Prior to the approval of the spot bitcoin ETFs like iShares Bitcoin Trust (NASDAQ: IBIT), traders would trade the Bitcoin miners and the cryptocurrency exchanges like Coinbase Global Inc. (NASDAQ: COIN) to benefit from the rise in Bitcoin prices. When the price of Bitcoin spiked, so did the stocks of Bitcoin miners in the business services sector.
Positive Correlation Between Bitcoin Miners and Spot Bitcoin Prices
There was a positive correlation between the direction of bitcoin prices and the bitcoin miners like Marathon Digital Holdings Inc. (NASDAQ: MARA), Riot Platforms Inc. (NASDAQ: RIOT), Bit Digital Inc. (NASDAQ: BTBT), Cipher Mining Inc. (NASDAQ: CIFR) and TeraWulf Inc. (NASDAQ: WULF). The momentum totem pole usually starts with Coinbase, followed by Marathon Digital, Riot Platforms and on down the line.
The logic was that if spot bitcoin prices were rising, that would mean more proceeds for the bitcoin miners as the value of the bitcoins they were mining went up. This is no different than gold mining stocks rising when the spot price of gold rises.t
As the rally in bitcoin accelerated, the miners followed until something strange started to occur.
Negative Correlation Materializes
Around the end of February, as bitcoin prices were reaching yearly and all-time highs, the miners started to diverge.
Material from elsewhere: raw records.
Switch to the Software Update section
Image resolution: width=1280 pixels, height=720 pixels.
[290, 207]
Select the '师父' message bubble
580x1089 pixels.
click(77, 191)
In fact, the higher bitcoin prices rose, the bitcoin miners may start the morning with a price gap only to sell off hard after the markets open. Numerous traders believed the positive divergence would continue only to get smoked by the divergence. They would add to their long positions in the bitcoin miners, thinking they were getting a bargain as bitcoin prices continued to rally. Sadly, as bitcoin continued to make all-time highs, the bitcoin miners continued to sell off with no sustained bounces.
To throw a wrench into the equation, COIN would often continue to rise with bitcoin prices while stocks like MARA, RIOT, BTBT and the rest of the bitcoin miners would proceed to sell off.
The Day the Correlation Died
The divergence was so apparent that it can be pinpointed to an exact date when the correlation essentially died: February 28, 2024. As bitcoin and COIN prices jumped, the bitcoin miners fell. It has continued through March 2024. Traders attributed the divergence to possible earnings reports, rumors, or big short sellers, but there's a logical explanation for the sell-off. It has to do with an event that occurs every 4 years called a halving.
Only 21 Million Bitcoins Ever Exist
Bitcoin has a finite supply as it will only ever produce 21 million period. Once the 21 millionth bitcoin is mined, there will be no more. This limit goes against fiat currencies, which can continue to print money, eventually driving up inflation and causing purchasing power to collapse. Bitcoin avoids this by ensuring that only 21 million bitcoins will ever exist. There are only around 1.35 million bitcoins left to be mined.
What is a Bitcoin Halving?
To further keep inflation in check, the infamous creator of bitcoin, Satoshi Nakamoto, implemented what's known as the halving. Every 4 years, or 210,000 blocks, bitcoin will cut its payout rewards to miners by half. Originally, the first payout was 50 bitcoins. That was halved to 25 bitcoins on November 28, 2012. That was halved to 12.5 bitcoins on July 9, 2016. That was halved to 6.25 bitcoins on May 11, 2020. On April 17, 2024, that will be halved to 3.125 bitcoin on April 20, 2024.
Why Does This Matter for Miners?
If you're a gold mining company and were told that even though spot gold prices are at $3,000 an ounce, on April 20, 2024, you would only be getting paid 50% of that amount moving forward, how upset would you be? It's the same for bitcoin miners. They will be making 50% less than they are now, taking a 50% haircut. For this reason, the market started pricing in the reality of fewer proceeds being generated by the bitcoin miners starting on February 28, 2024.
Historically, bitcoin miners have sold off after the halving event as investors realized revenues were being cut in half. Eventually, the miners resumed positive correlation months after the halving. This may be the case again, but only time will tell.